King Malcolm II
King Malcolm was for some time the most powerful man in the country. King Owen of the Britons of Strathclyde had died without issue, and Malcolm’s grandson, Duncan, was the rightful heir through marriage. The Four Kingdoms of Alba were finally united under one throne - and under Malcolm.
King Duncan I
Duncan was related to previous rulers through his mother Bethoc, daughter of Malcolm II. He became King in 1034. Defeated by the native English at Durham in 1040, he was a weak character and a poor leader. At a place called Bothganowan meaning "Blacksmith's Hut" in old Gaelic, (or Bothgofnane, Bothgofuane, or Bothgowan, today Pitgaveny near Elgin), his cousin, chief of the northern Scots defeated and killed Duncan, and took the kingship for himself.
The Mormaer of Moray, MacBeth (Mac Bethad mac Findláich,) claimed the throne on his own behalf and that of his wife Grauch, and formed an alliance with his cousin the Earl of Orkney. Respected for his strong leadership qualities, MacBeth was a wise king who ruled successfully for 17 years from a fortified castle at Dunsinane north of Perth. His rule was secure enough for him to go on a pilgrimage to Rome in 1050.

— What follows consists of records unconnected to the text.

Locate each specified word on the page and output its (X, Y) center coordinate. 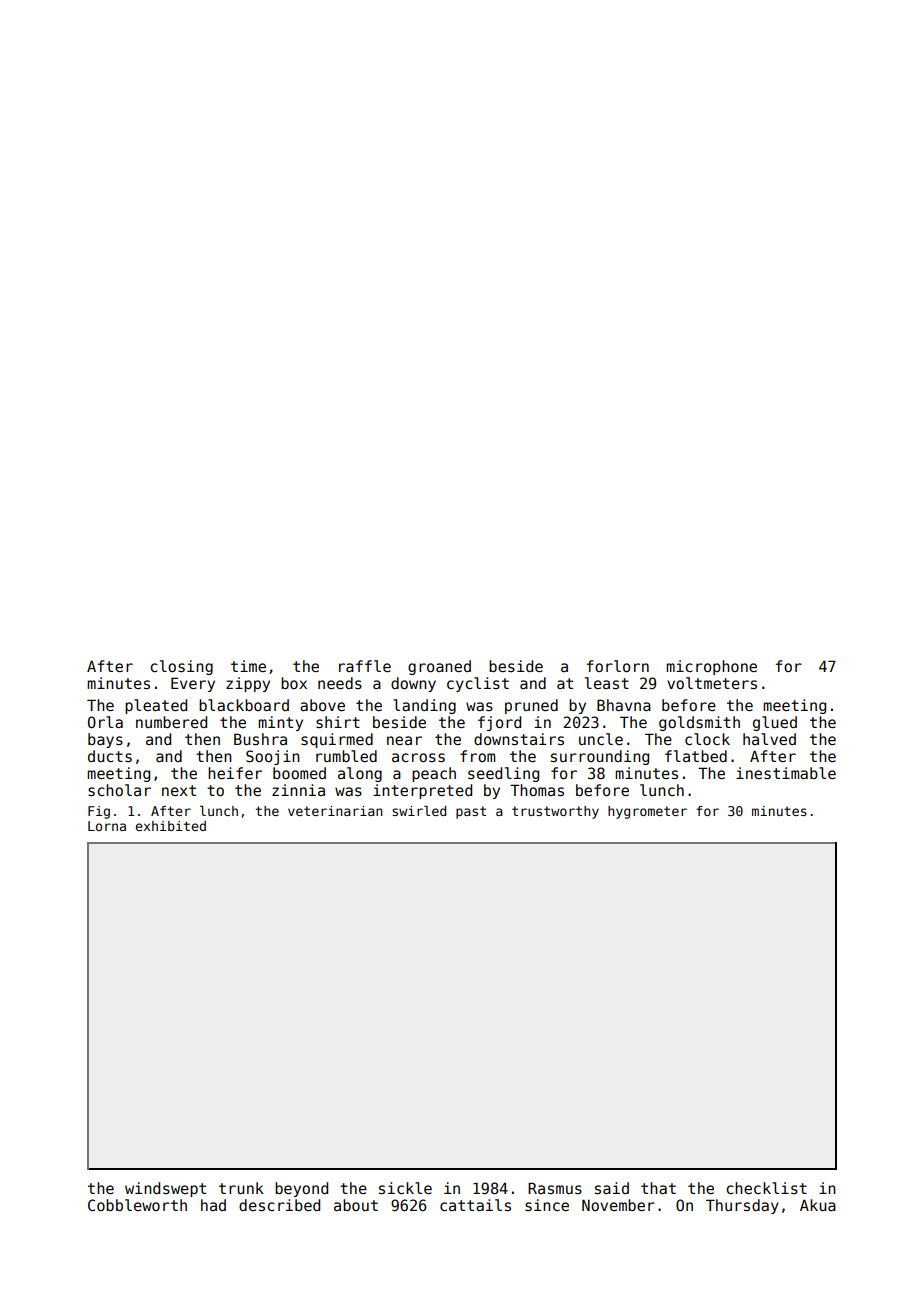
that (658, 1188)
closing (181, 667)
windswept (165, 1189)
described (279, 1205)
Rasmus (555, 1188)
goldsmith (699, 723)
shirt (338, 722)
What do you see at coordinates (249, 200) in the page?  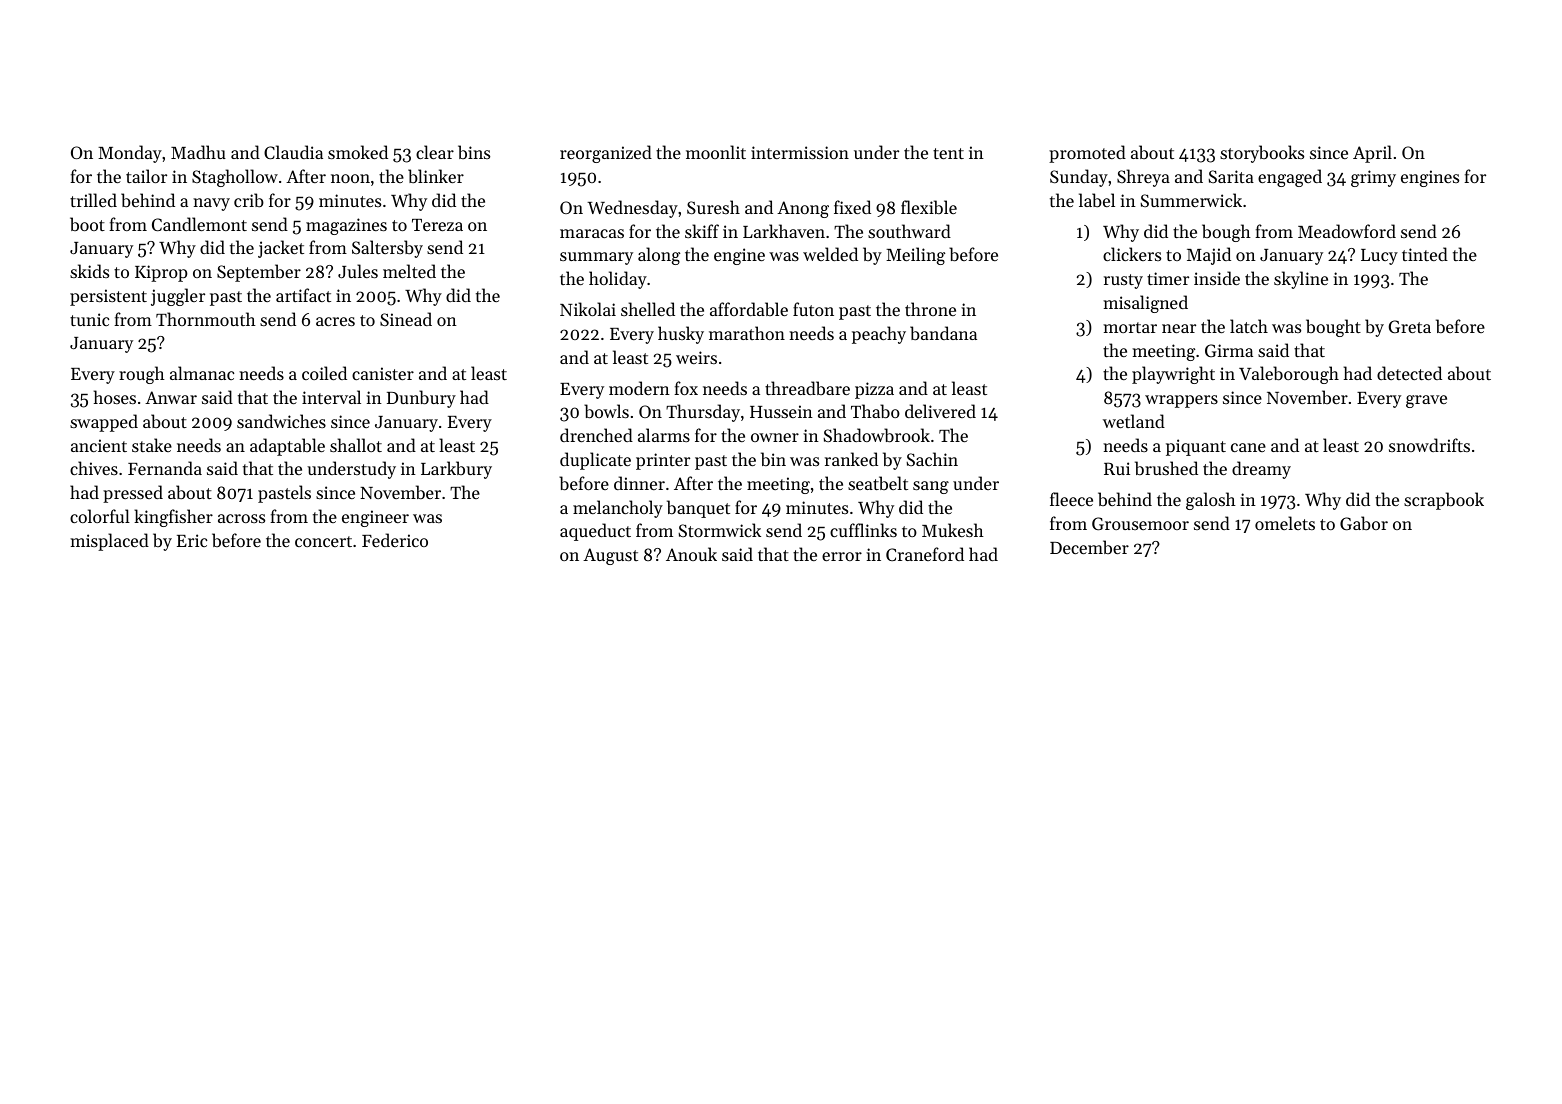 I see `crib` at bounding box center [249, 200].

Duncan’s son Malcolm had fled to Northumbria after the defeat of his father and had never given up his claim to the throne. In 1054 with the support of Earl Siward, he led an army against MacBeth, and defeated him at the battle of Dunsinnan. MacBeth remained king, and restored Malcolm’s lands to him, but in 1057 at Lumphanan in Aberdeenshire on 15th August, Malcolm finally killed MacBeth and took the crown. He also married MacBeth’s widow.